* _Your assignment_
All pictures are to be dropped, and the remaining data set down exactly.

* _Information_
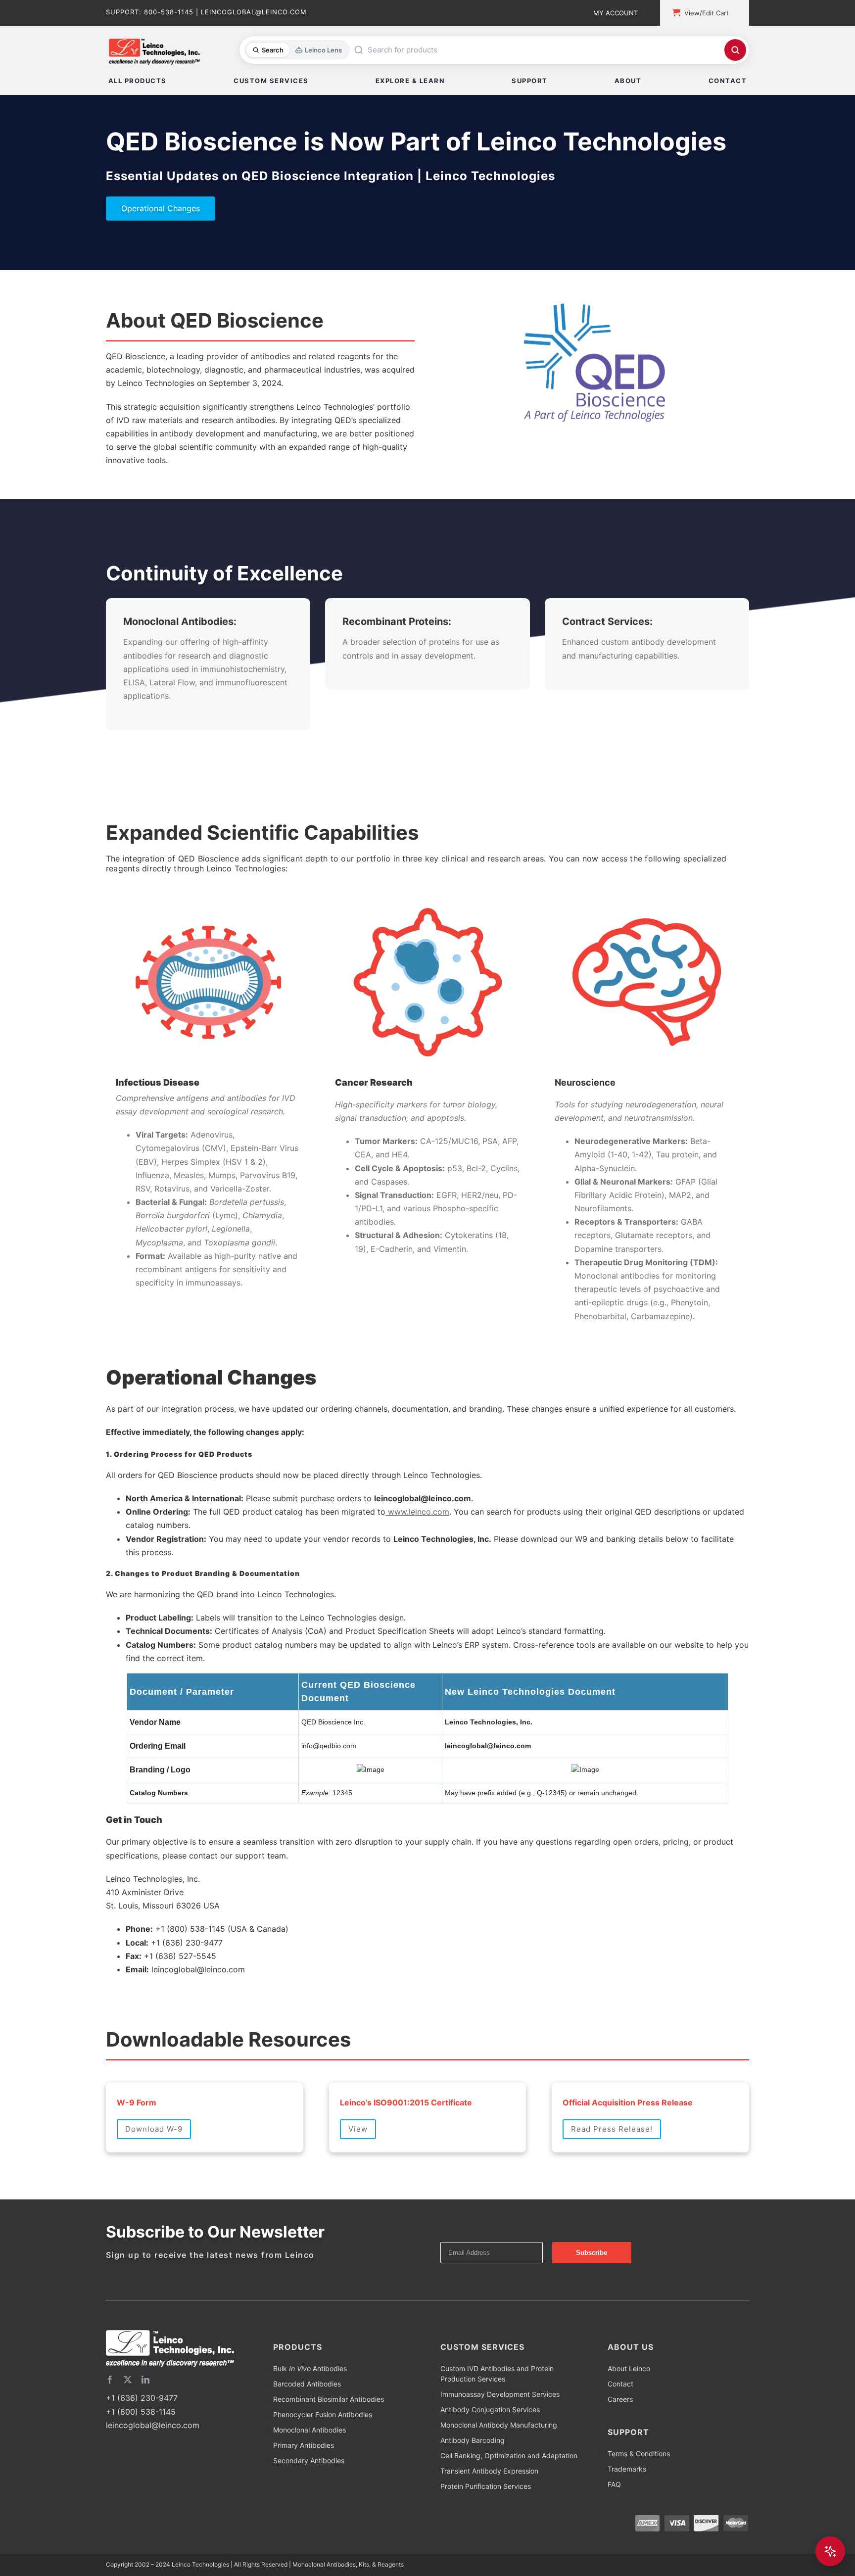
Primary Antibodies (303, 2482)
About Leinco (629, 2405)
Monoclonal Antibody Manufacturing (498, 2462)
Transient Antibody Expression (489, 2508)
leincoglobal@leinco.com (152, 2462)
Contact (620, 2421)
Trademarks (627, 2506)
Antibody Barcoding (472, 2477)
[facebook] (110, 2417)
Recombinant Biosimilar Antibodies (328, 2436)
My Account (615, 13)
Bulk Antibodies (310, 2405)
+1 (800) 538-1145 (141, 2449)
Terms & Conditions (639, 2490)
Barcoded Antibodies (307, 2421)
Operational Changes (160, 208)
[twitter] (128, 2417)
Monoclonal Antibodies (309, 2467)
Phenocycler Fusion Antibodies (322, 2451)
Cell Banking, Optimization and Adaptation (508, 2492)
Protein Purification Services (485, 2523)
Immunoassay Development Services (500, 2431)
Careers (620, 2436)
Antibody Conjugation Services (490, 2446)
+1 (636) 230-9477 (142, 2435)
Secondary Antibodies (308, 2497)
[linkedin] (145, 2417)
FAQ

* _Result below_
Primary Antibodies (303, 2482)
About Leinco (629, 2405)
Monoclonal Antibody Manufacturing (498, 2462)
Transient Antibody Expression (489, 2508)
leincoglobal@leinco.com (152, 2462)
Contact (620, 2421)
Trademarks (627, 2506)
Antibody Barcoding (472, 2477)
[facebook] (110, 2417)
Recombinant Biosimilar Antibodies (328, 2436)
My Account (615, 13)
Bulk Antibodies (310, 2405)
+1 (800) 538-1145 (141, 2449)
Terms & Conditions (639, 2490)
Barcoded Antibodies (307, 2421)
Operational Changes (160, 208)
[twitter] (128, 2417)
Monoclonal Antibodies (309, 2467)
Phenocycler Fusion Antibodies (322, 2451)
Cell Banking, Optimization and Adaptation (508, 2492)
Protein Purification Services (485, 2523)
Immunoassay Development Services (500, 2431)
Careers (620, 2436)
Antibody Conjugation Services (490, 2446)
+1 (636) 230-9477 (142, 2435)
Secondary Antibodies (308, 2497)
[linkedin] (145, 2417)
FAQ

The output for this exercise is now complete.